Même contraste et même opposition entre les deux films policiers et carcéraux que Fregonese a réalisés: My Six Convicts où il pousse très consciemment l'optimisme et l'idéalisme jusqu'à une sorte de naïveté, et Black Tuesday dont la violence plonge les personnages dans une atmosphère d'asphyxie morale et fatale à laquelle il leur sera impossible d'échapper. Cette alternance a lieu parfois dans le même film. C'est le cas de One-way Street, cette oeuvre si étrange dans son aspect paradoxal de testament prémonitoire, film diurne et nocturne, film noir et solaire à la fois. Tout Fregonese y est présent: l'Argentin, l'Hollywoodien, l'homme de nulle part; le peintre d'espaces brûlés de soleil et le maître des lieux clos et étouffants qui ont si souvent stimulé son talent de metteur en scène. Et personne n'a mieux filmé que lui le regard cristallin de la trop rare Marta Toren, l'une des plus belles étoiles filantes de l'Histoire du cinéma.

En tant que narrateur, Fregonese est plus proche du nouvelliste que du romancier, et son habileté de conteur l'a amenée plus d'une fois à entremêler dans la densité d'un récit très ramassé et dans un nombre de lieux très limité les fils d'une intrigue qu'un cinéaste moins doué eût préféré démêler à travers un vaste roman. Mérimée aurait aimé, par exemple, la structure de The Raid: petit récit guerrier où une action brève, rectiligne et sans graisse vire à la fin au cauchemar. Car il est vrai que malgré son ironie, son goût de l'alternance, son désir ? inabouti ? de filmer des comédies, c'est le noir et le cauchemar qui triomphent le plus souvent chez Fregonese.
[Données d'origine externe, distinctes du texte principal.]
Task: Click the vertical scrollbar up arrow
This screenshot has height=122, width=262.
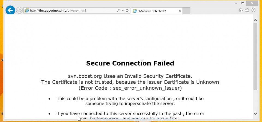Action: [x=255, y=20]
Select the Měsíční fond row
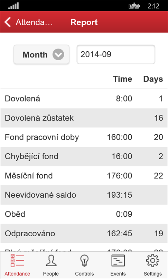Screen dimensions: 168x279 coord(84,176)
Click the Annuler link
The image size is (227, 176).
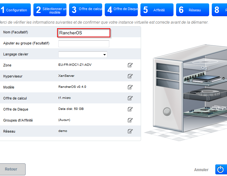point(201,170)
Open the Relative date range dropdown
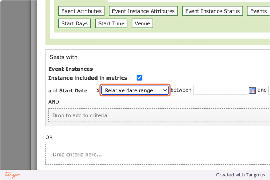 (x=135, y=90)
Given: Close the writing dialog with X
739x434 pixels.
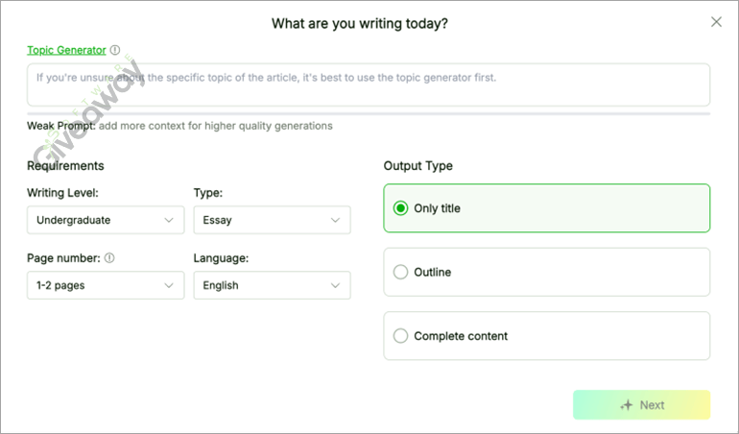Looking at the screenshot, I should coord(716,22).
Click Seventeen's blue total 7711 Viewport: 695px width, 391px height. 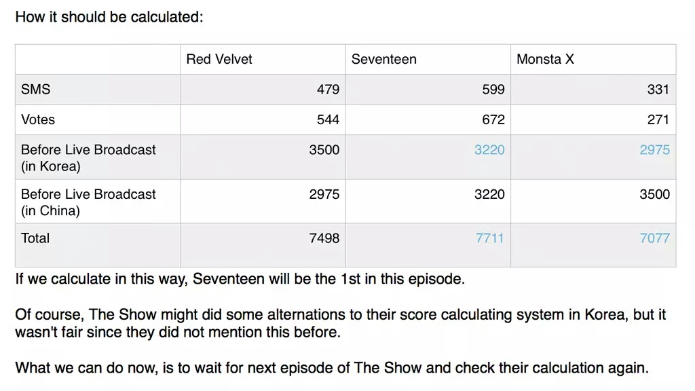[489, 238]
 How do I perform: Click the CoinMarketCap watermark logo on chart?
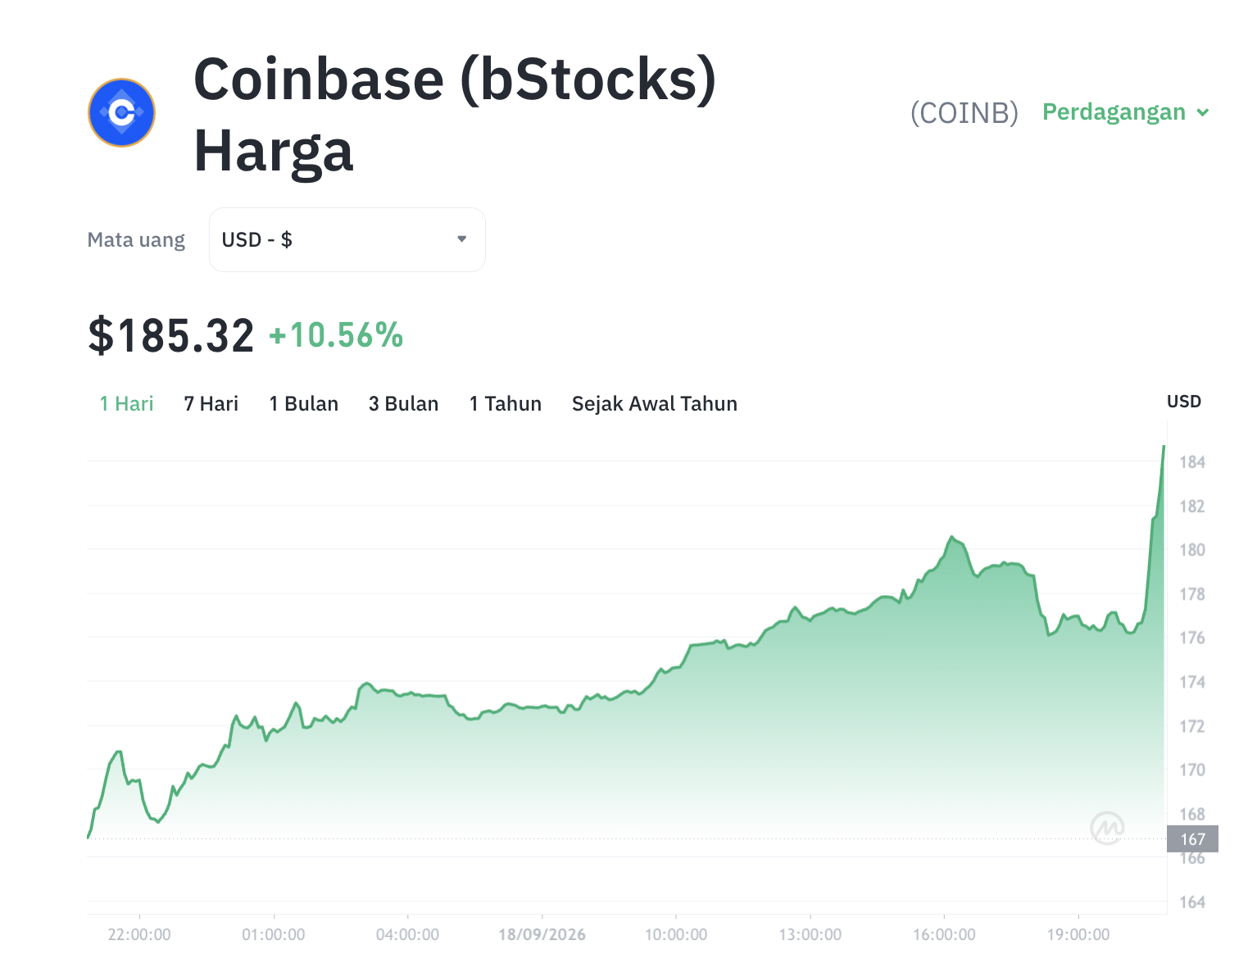point(1107,828)
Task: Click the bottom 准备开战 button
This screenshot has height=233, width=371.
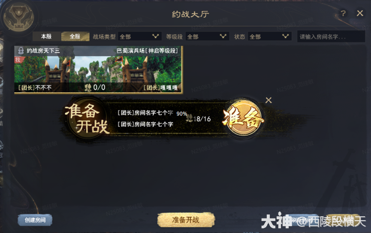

Pessimiste et exigeant, cet homme modeste qui ne voulait jamais se mettre en avant, n'était pas satisfait de lui-même ni de son parcours. Rencontré et interviewé en 1966, alors qu'allaient s'achever son errance européenne et son oeuvre, il maudissait Hollywood où l'on aurait pourtant préféré le voir rester plus longtemps. Il était fier, certes, d'être surnommé, pour sa rapidité d'exécution, le Speedy Gonzales de la cité du cinéma, fier aussi qu'Apache Drums fût montré en exemple, à la Universal, de ce qu'on pouvait réussir avec un tout petit budget. Néanmoins, lui qui savait si bien utiliser les contraintes d'un système, les limites d'un devis, il aurait rêvé de plus de liberté et d'ampleur pour ses projets. En définitive, malgré les vicissitudes de sa carrière, une dizaine de films porte sa marque indélébile, celle d'un esthète de la cruauté, qui la faisait surgir à tout moment, et notamment quand on s'y attendait le moins, dans des récits très divers et toujours extrêmement soignés sur le plan plastique, entrecroisant de manière insolite l'épopée et l'élégie, le conte fantastique et le film noir, la chronique historique et le mélodrame.

Jacques Lourcelles

Um comentário:

Anônimo disse...

Muy buen resumen breve de Fregonese, aunque yo creo que subvalora "Harry Black and the Tiger" o "Blowing Wild", por ejemplo. ¿De dónde procede, del programa de la Cinémathèque Française?